But, like everyone else, I have my days where I just want to be a little "bougie," and damned if Tarte d'Champignon doesn't sound classier than pizza. Ya know what? While I am fantasizing, I would also like to pretend that said Tarte was not only made especially for me, but fed to me by hand by Anthony Bourdain -- you know, back in the days when he was a bad ass. Not the domesticated, weenified Anthony Bourdain who subjected the world to this:
That's one version of Tony I do not wish to play doctor with!
Anyway, back to the review...
This Tarte d'Champignon is a thin puff pastry crust that is topped with a mixture of crème fraîche (if you're unfamiliar, think of the best sour cream ever -- only thicker and less sour -- and you would have crème fraîche) and Emmental cheese (sometimes also referred to as Swiss cheese in the U.S.) "sauce" (it's more of a spread). The topping has five different types of mushrooms, which include porcini, Paris, oyster, shiitake, and boletus, and then the whole thing gets a light sprinkling of Parmesan cheese and parsley.
I officially don't care what they call it, because it was so good it almost takes the sting away from seeing what my once-beloved Tony Bourdain has been reduced to.
They don't recommend that you microwave this item, and I think you'd be crazy if you did. Just follow the simple baking directions and you'll be fine. The puff pastry crust is super-thin and the outer edges crisped perfectly. The bottom, sadly, stayed a little too soft -- but I have a feeling that was more the fault of my baking sheet and/or my oven than of the product itself. (Incidentally, it stuck to the sheet in several places, and was extremely difficult to remove without reducing it to a mess of gooey shreds. So even though the box doesn't mention it, you really might want to grease your baking sheet beforehand.)
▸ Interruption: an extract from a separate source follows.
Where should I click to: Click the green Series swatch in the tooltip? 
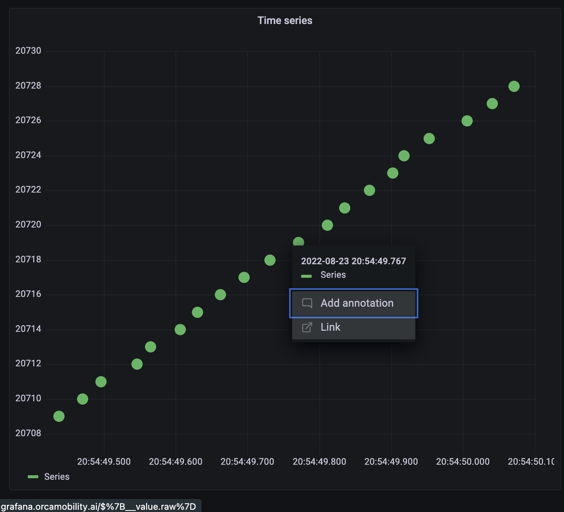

The cheese "sauce": again, it's more of what I would consider a spread than a true sauce. The consistency is somewhat similar to whipped cream cheese. It's really savory. I love the tangy zip that the cheese brings. The easiest way to describe it is to tell you to think of a good, strong Swiss cheese.
The mushrooms: They are a little more sparse than I would have liked, but they are meaty and moist without being soggy or rubbery. I won't lie -- outside of the porcini and the shiitake, I couldn't tell you which 'shroom was which, but they all tasted pretty darn good.
This was just outstanding. Snark aside, it is waaaa-a-a-a-ay more special than a mere mushroom pizza. I really can't say enough nice things about it. Everything about it is delicious.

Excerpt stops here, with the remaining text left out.